Silencing RIF1 decreases cell growth, migration and increases cisplatin sensitivity of human cervical cancer cells.

Replication timing regulatory factor 1 (RIF1) plays an important role in DNA replication regulation, stem cell pluripotency and DNA repair pathway. However, little is known about the molecular mechanisms and physiological significance of RIF1 in cancer and chemotherapy efficacy. In this study, we found that RIF1 is upregulated in cervical cancer tissues compared with normal tissues both at mRNA and protein levels through online databases. RIF1 knockdown reduced cervical cancer cell growth, colony formation, migration and epithelial-mesenchymal transition (EMT) markers. Flow cytometry analysis indicated that RIF1 knockdown induced apoptosis and G2 cell cycle arrest.
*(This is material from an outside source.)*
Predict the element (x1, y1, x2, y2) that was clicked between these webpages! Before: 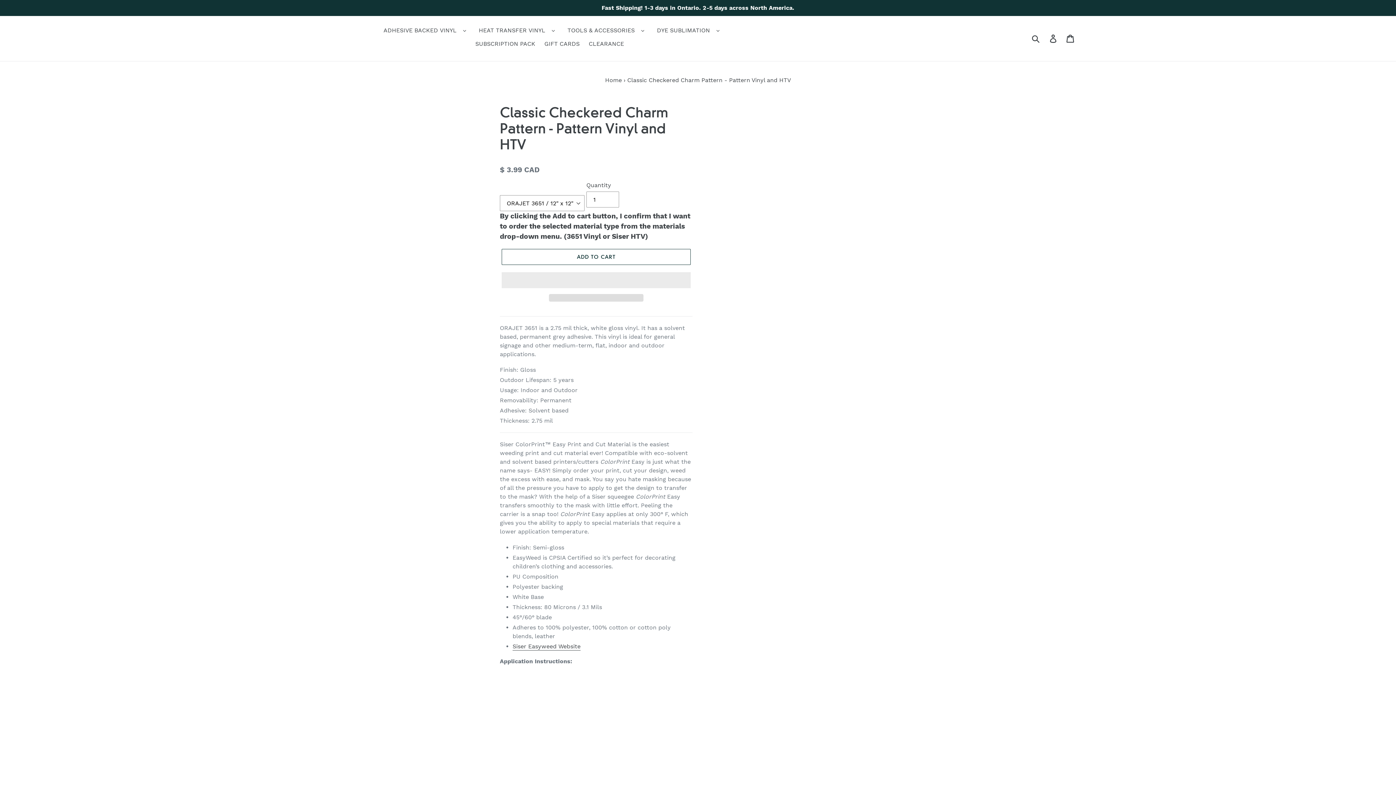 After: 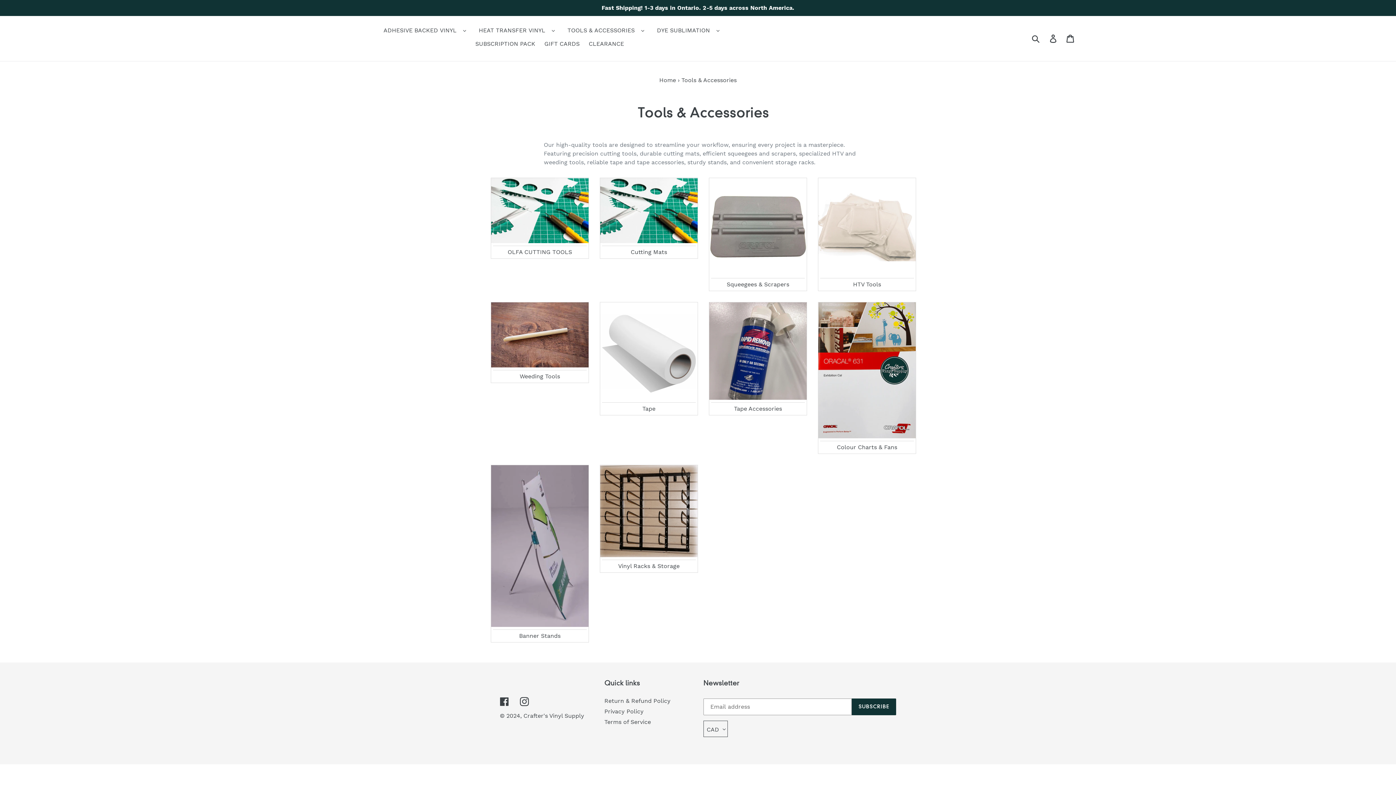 Action: label: TOOLS & ACCESSORIES bbox: (560, 25, 648, 36)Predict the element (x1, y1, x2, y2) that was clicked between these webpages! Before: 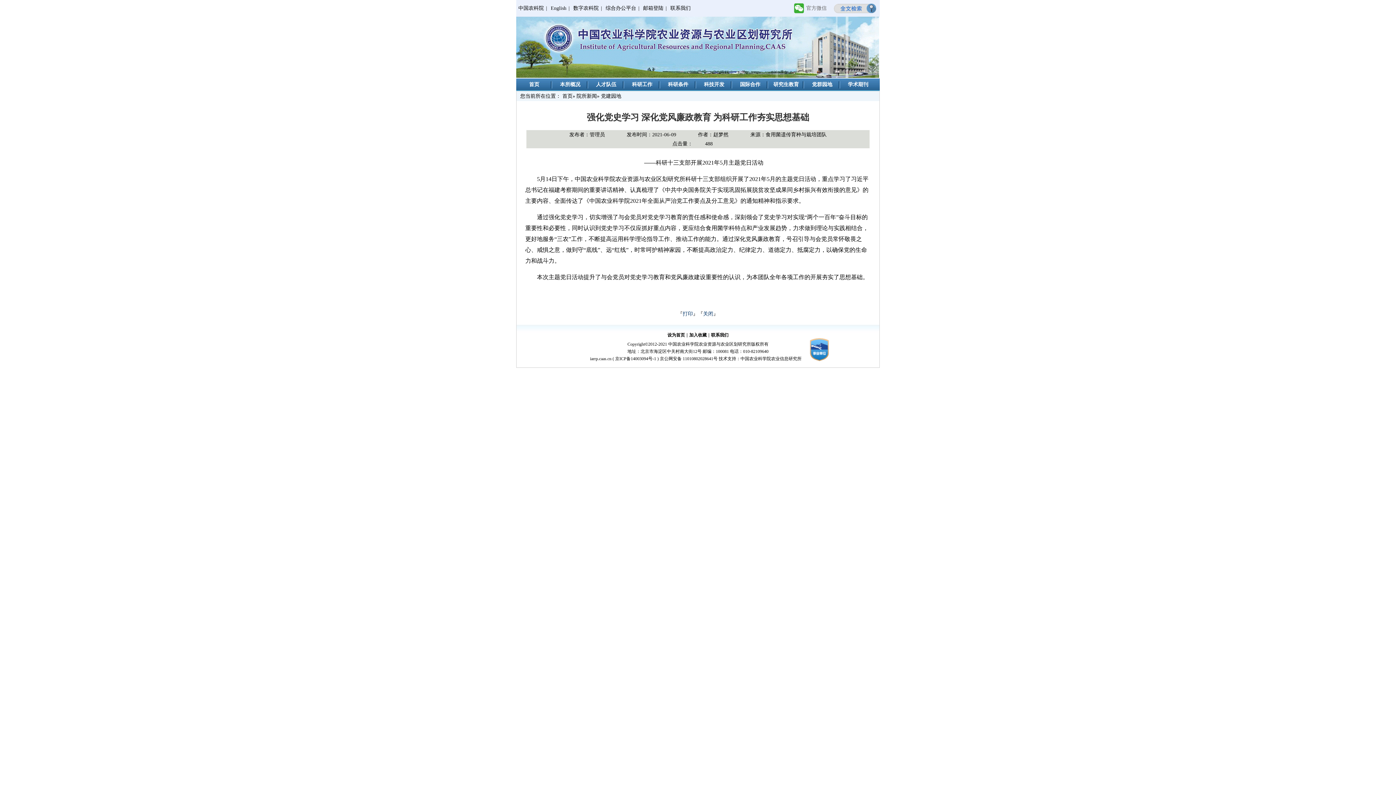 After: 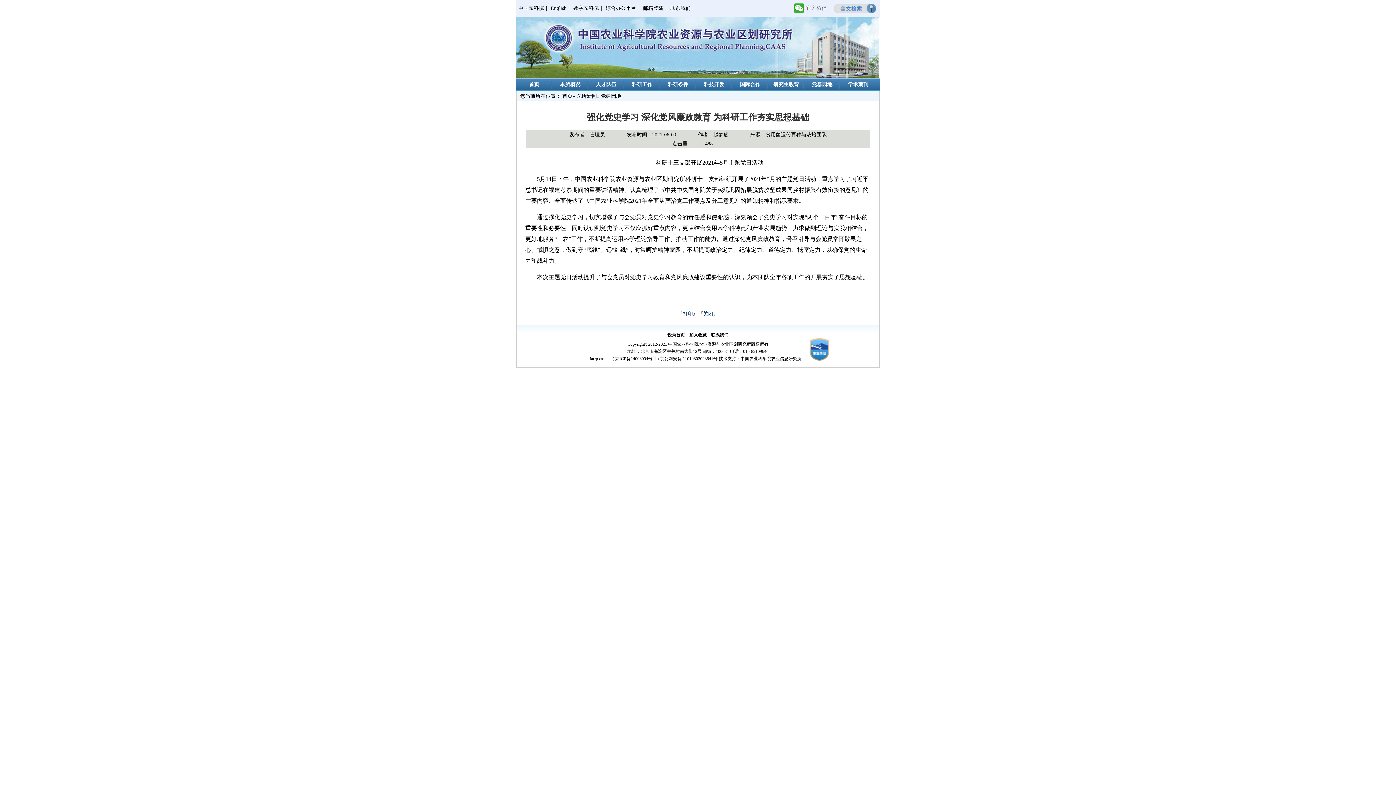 Action: bbox: (710, 332, 729, 337) label: 联系我们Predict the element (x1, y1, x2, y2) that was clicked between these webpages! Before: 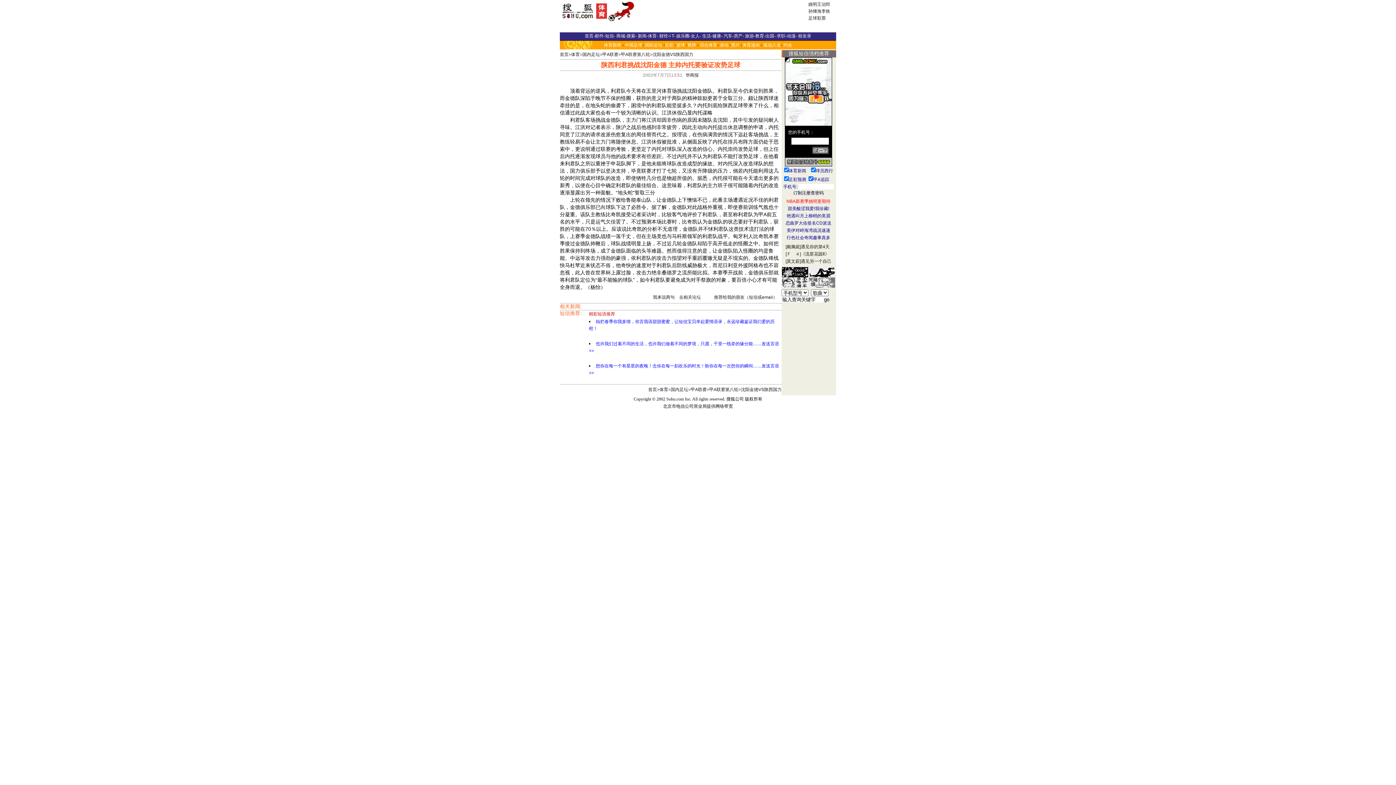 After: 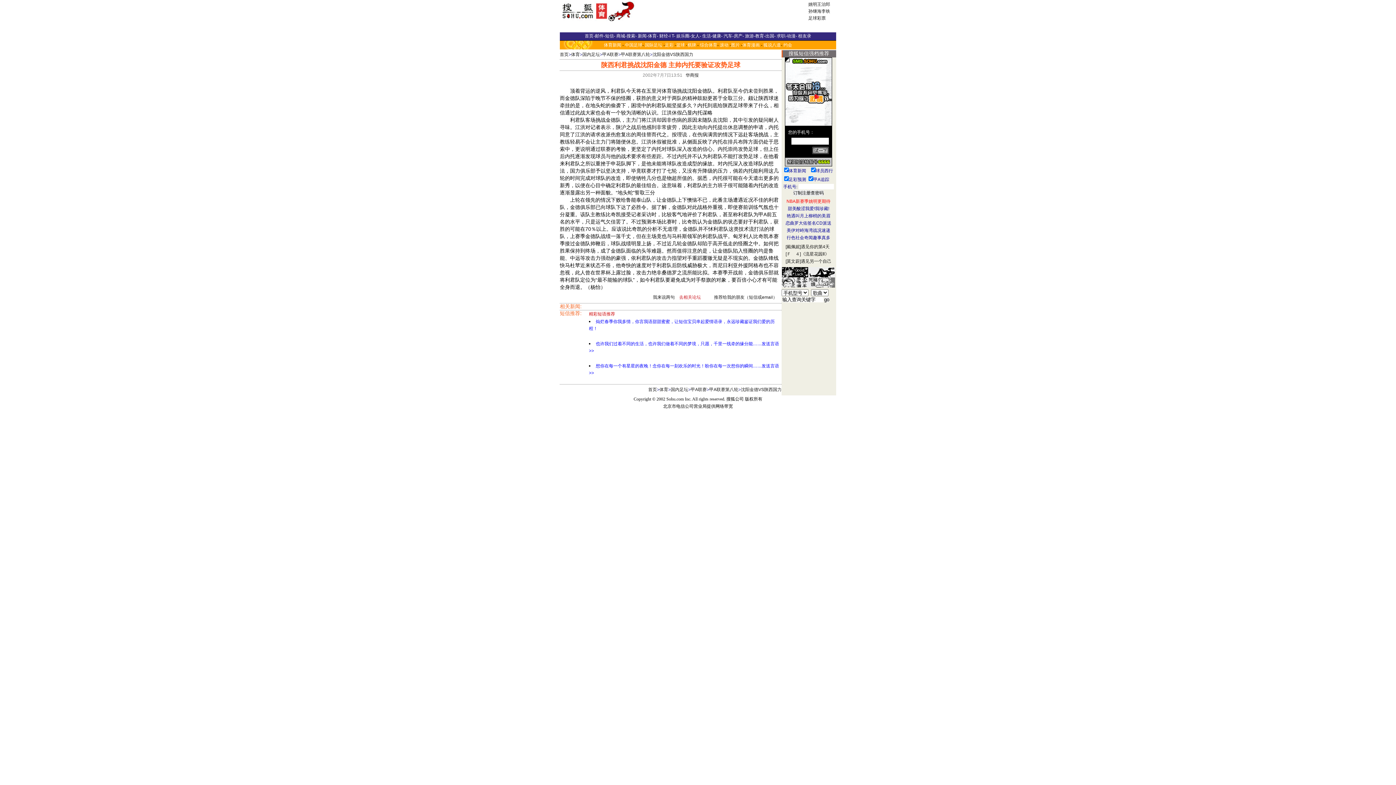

Furthermore, RIF1 knockdown increased cisplatin sensitivity, cisplatin-induced G2/M phase arrest, apoptosis and led to defects in DNA repair in a concentration-dependent manner. In terms of mechanism research, increased CDKN1A expression and Bax/Bcl-2/caspase-3 signaling pathway might be involved in the G2/M phase arrest and increased apoptosis in RIF1-silenced cervical cancer cells. Thus, these findings indicate that RIF1 knockdown prior to chemotherapy may be a potential effective therapeutic strategy for cervical cancer.